[Xesam] Metadata Storage Daemon

Thu Jan 17 00:42:15 PST 2008

On Wednesday 16 January 2008 22:16:41 Mikkel Kamstrup Erlandsen wrote:
> On 16/01/2008, Sebastian Trüg <strueg at mandriva.com> wrote:
> > On Wednesday 16 January 2008 10:21:18 Kevin Kubasik wrote:
> > > OK, well the obvious agreement is a need for time/change tracking, I
> > > added a dbus signal called on inserts and a method to get all new
> > > triples since a specified timestamp. As for file monitoring, while a
> > > Gnome-wide service would be nice, I think that it is outside the scope
> > > of a metadata daemon (personally, open to more discussion on this).
> > >
> > > I think that a rudimentary triple store (roughly like what I have
> > > produced here) is a great _base_ for what we are all more or less
> > > talking about. I think that the pushes for more searching/indexing
> > > capabilities of the data here are missing the point, this is more a
> > > simple storage engine. Powerful desktop search engines like Beagle and
> > > Tracker can now both index the same stored metadata.
> >
> > IMHO the indexing should be part of the store. And the search engines
> > should then use the store to query the data. Thus, we would have these
> > components:
> >
> > * Indexer (or better: analyser)
> >   analyses files and writes the data into the store
> >
> > * Store
> >   Simple data store for triples (or quadruples) with a proper RDF API
> > (like Soprano fx ;) for advanced queries and a simpler API to perform
> > stuff like: - getAllProperties( uri resource )
> >   - setProperty( uri resource, uri property, value )
> >   and so forth which handle time stamping and meta-meta-data updating
> >   automatically.
> >   This store also indexes the data and provides a query API which can be
> > used by search engines.
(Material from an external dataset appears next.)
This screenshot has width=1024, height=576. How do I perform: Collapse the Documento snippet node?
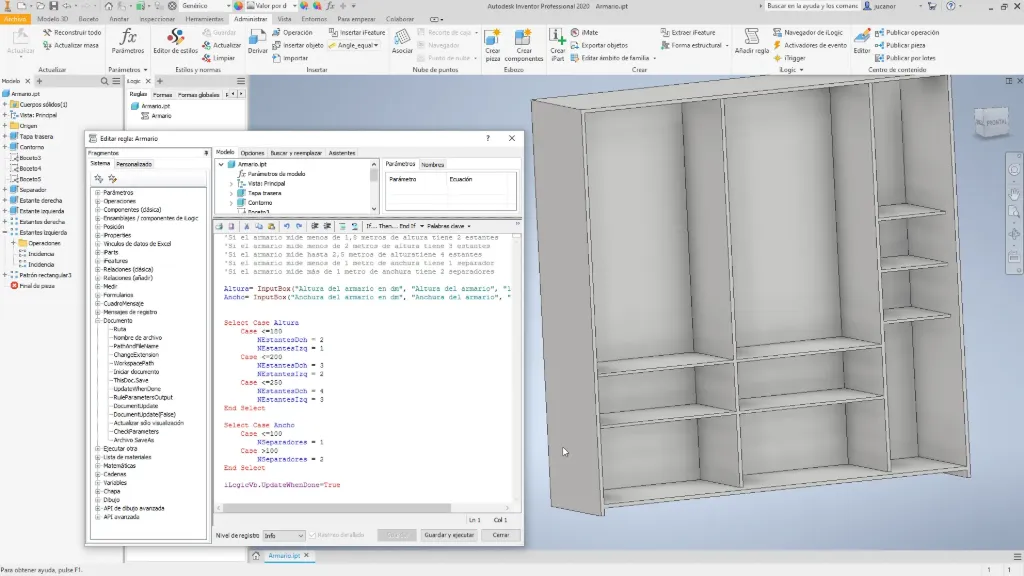pos(98,321)
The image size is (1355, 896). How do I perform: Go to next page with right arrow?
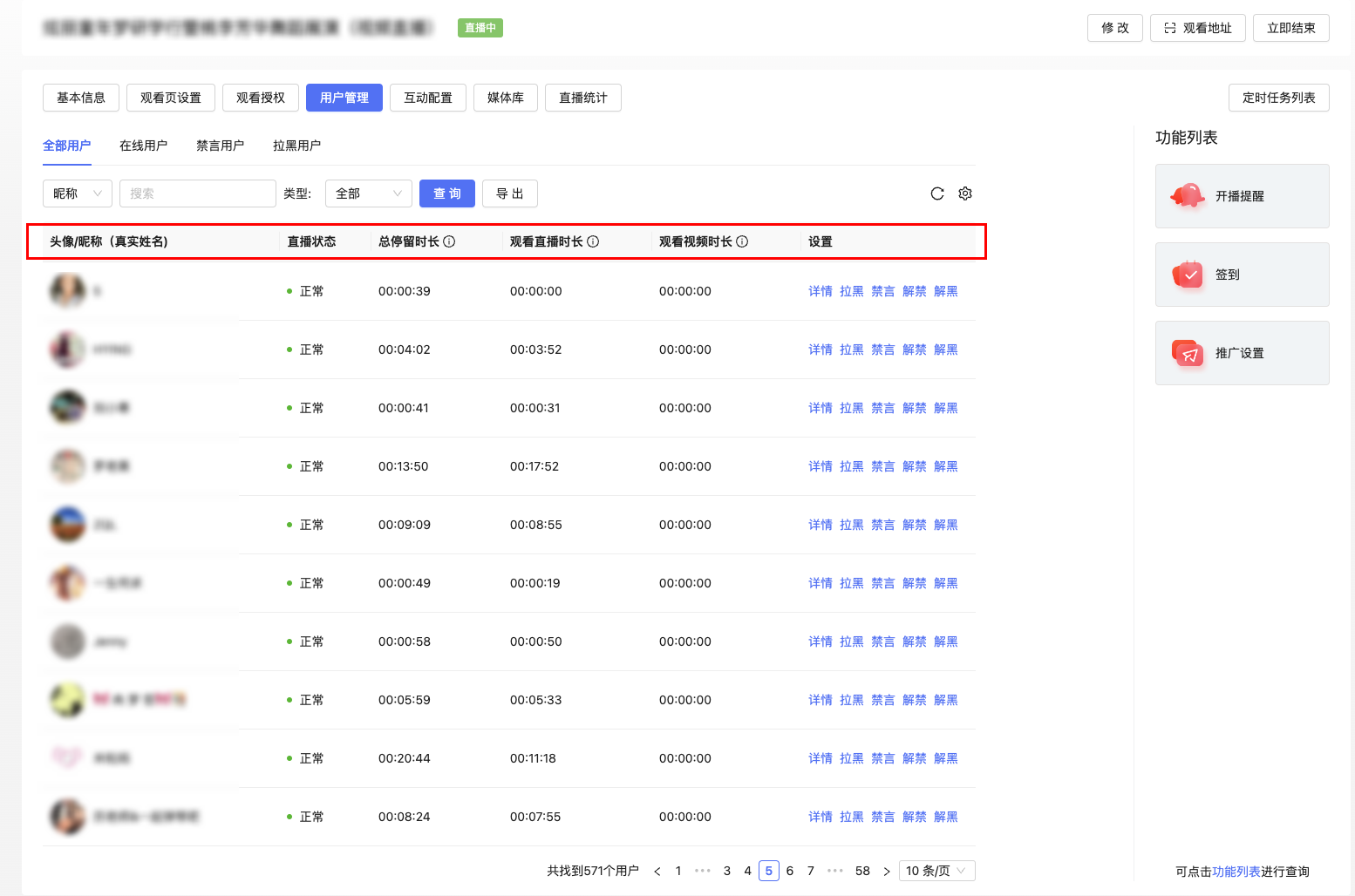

This query API is low level and not intended for
> > the end user (I would opt for SPARQL here but I think you know that ;)
> >
> > * Search client
> >   Creates queries to the store from user queries.
> >   (This is what has been described already in XesamQueryLanguage)
> >   "Final" search clients would then be using this service for queries.
> >   Thus, searching means three steps:
> >      user GUI -> search client service -> Store
> >
> > * File watch service
> >   Watches file systems for changes and updates the metadata accordingly.
> >
> > I think it is important to keep the data in one place here. There is no
> > reason to keep separate stores and indexes for data from file analysers
> > and from user input (like tags) or any other application that likes to
> > store something.
>
> I think this Unholy Quartet of Desktop Metadata (UQDM) is spot on -
> except for some details on the roles each piece should play (yes,
> there is a far fetched pun buried here).
>
>  * Indexer
> I really think we should have an external index with extracted data
> separate from user generated metadata - as Jamie also notes elsewhere
> in this thread. One should be able to nuke the index from the CLI and
> not loose one single bit of metadata.

I don't really get the advantage of an external index while there are 
disadvantages like less query power: you cannot combine full text queries 
with relation queries for example.

> One could have an fifth role of Analyzer/Crawler that feeds extracted
> data to the indexer.
>
>  * Store
> Keeps the holy bits secure. Applications feed user data here. User
> data defined as being implicitly or explicitly derived from user
> actions. The indexer indexes the contents of this base. The storage
> only has rudimentary query support.
>
> One could add an additional dbus interface to the store adding richer
> sparql query support.
>
> The Store should be rock solid and be easy to back up. Some people are
> going to spend countless hours annotating their huge music and/or
> photo collections. If they loose their data just once, we loose them
> as users forever.

full ack.

> On the long term we might want to have a shared backup format. Fx XML
> or something (huge file, yes, but compresses really good).
>
>  * Searcher
> Exposes a Xesam Search API into the index generated by the Indexer.
> This is much what we have now.
>
>  * File Watch Service
> A beer to the first one who provides me a fast, efficient, and light
> api that lets me do the following without any weird gotchas:
>
>   watcher = new Watcher ("~/");
>   watcher.connect ("files-changed", on_files_changed_callback);
>
>  * Implementation note:
> Since I assume we are all talking dbus apis it really does not matter
> from which process these APIs are exposed. Furthermore I don't think
> that it is a thing the Xesam spec should enforce.

sure.

> If one implements several of these interfaces in one process it could
> be easy for the daemon to check "Who owns org.freedesktop.xesam.index,
> uh, that is me. I might ass well just short circuit dbus an make
> native method calls".
>
>  * Conclusion
> I think I might actually be more in favor of an Unholy Quintet:
> Analyzer, Index, Store, Searcher, Watcher.
>
> Cheers,
> Mikkel